Par Ross Hill
Le ministre iranien des Affaires étrangères, Abbas Araghchi, a averti que l’Iran répondrait à toute pression ou action hostile, après les dernières déclarations du président américain Donald Trump mettant en cause Téhéran pour sa répression jugée brutale des manifestants.
Cette réaction intervient alors que Washington durcit de nouveau le ton contre les autorités iraniennes, accusées de violations graves des droits humains lors de la gestion des mouvements de contestation. Abbas Araghchi a dénoncé ce qu’il a qualifié d’ingérence dans les affaires intérieures de l’Iran et a affirmé que son pays n’accepterait aucune menace portant atteinte à sa souveraineté.

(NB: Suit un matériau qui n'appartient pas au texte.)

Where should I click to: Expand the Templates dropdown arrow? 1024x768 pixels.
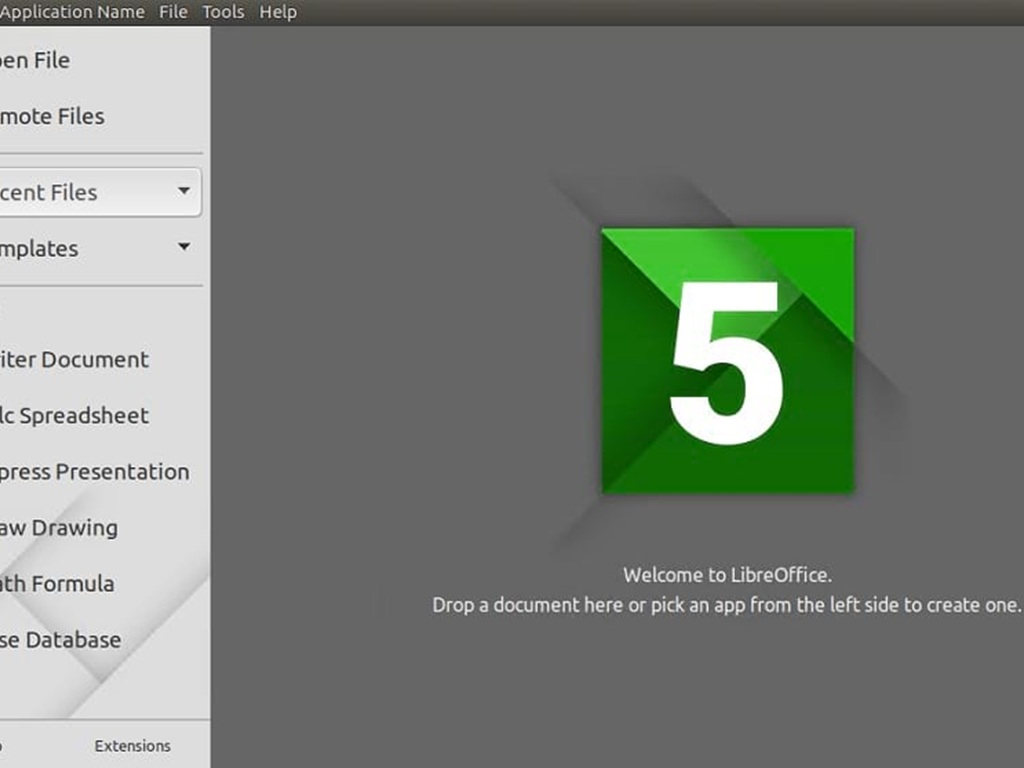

De son côté, Donald Trump a réitéré ses critiques à l’égard du pouvoir iranien, avertissant que les États-Unis ne resteraient pas passifs face aux violences exercées contre les civils. Ces échanges verbaux ravivent les tensions déjà vives entre les deux pays, marquées par des années de sanctions, de ruptures diplomatiques et de confrontations indirectes.

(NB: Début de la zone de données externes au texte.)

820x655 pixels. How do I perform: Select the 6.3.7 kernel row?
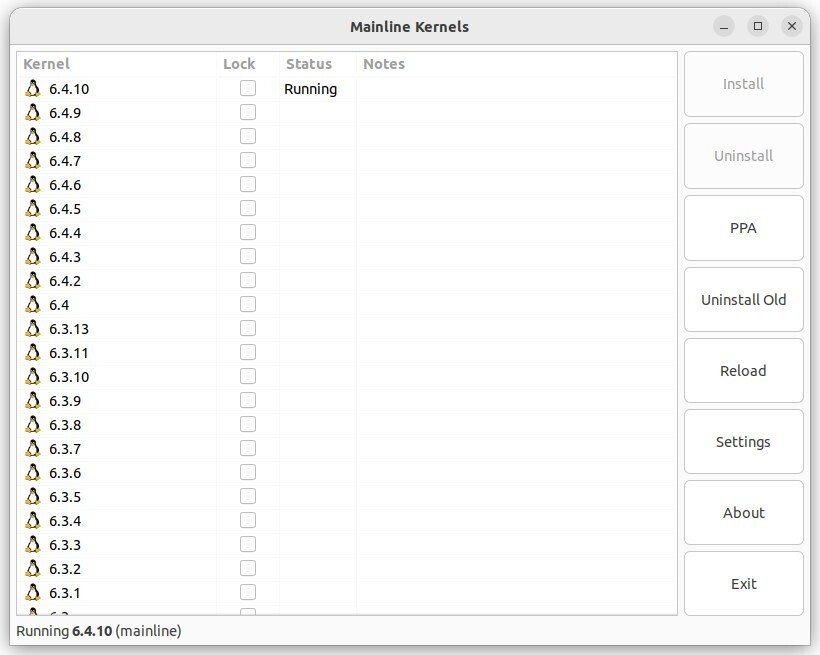[347, 448]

Les relations entre l’Iran et les États-Unis sont profondément dégradées depuis le retrait de Washington de l’accord sur le nucléaire iranien en 2018. Les vagues de manifestations en Iran, régulièrement réprimées par les forces de sécurité, ont suscité de nombreuses condamnations internationales et renforcé les pressions diplomatiques occidentales sur Téhéran.